What is the Process of Data Obfuscation?
There are many ways of obscuring data while preserving functionality. A few of the most common include:
Data anonymization is often used for producing secure, usable test data. There are several different methods of masking data including:
- Randomization: Data values are scrambled before being shared. This can be done by anagramming data, or by randomly shuffling columns so that each row is inaccurate.
- Substitution: Dummy values replace real data values. These can be randomly generated or taken from a lookup table. For example, a real credit card number can be replaced by a fake credit card number, which is obtained from a list of non-active credit cards.
- Ranged substitutions: Dummy values are used, but these values fall within the range of the actual data values. For example, with a list of numbers, there will be the highest value and the lowest value. The dummy values are randomly generated, but they fall evenly within the limits of this range.
Anonymized data looks just like real data, and can be used for thorough software testing. However, it does not contain any identifiable information. Ideally, there should be no way to reverse the anonymization process and obtain the original data.
With tokenization, each data value is linked to a random code, or token. This token has no value in itself, but when it is passed back to the original system, it can be used to perform a lookup.
For example, a database might contain a list of credit card numbers. Each credit card is linked to random tokens in a lookup table. A secure payment API could use the token when interacting with other systems, which means that the credit card number is never exposed.

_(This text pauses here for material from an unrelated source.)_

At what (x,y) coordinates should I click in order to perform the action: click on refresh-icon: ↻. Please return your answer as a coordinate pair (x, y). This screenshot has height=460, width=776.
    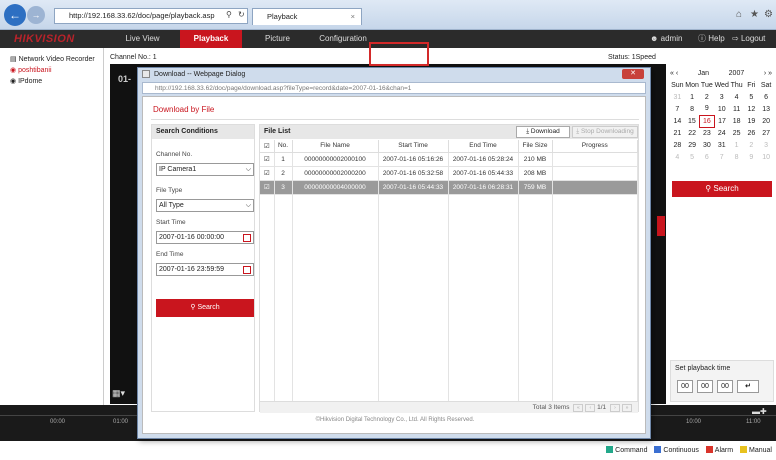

Encrypted data is transformed using an encryption algorithm and can be unlocked by anyone with the key. Encrypted data is unreadable while in transit – often, it will appear as a string of alphanumeric nonsense.
Encryption allows sensitive data to travel alongside other data safely. So, a data export might contain some encrypted tables that can’t be accessed until they reach the destination. Once it arrives, the recipient can use the key to restore the original data values.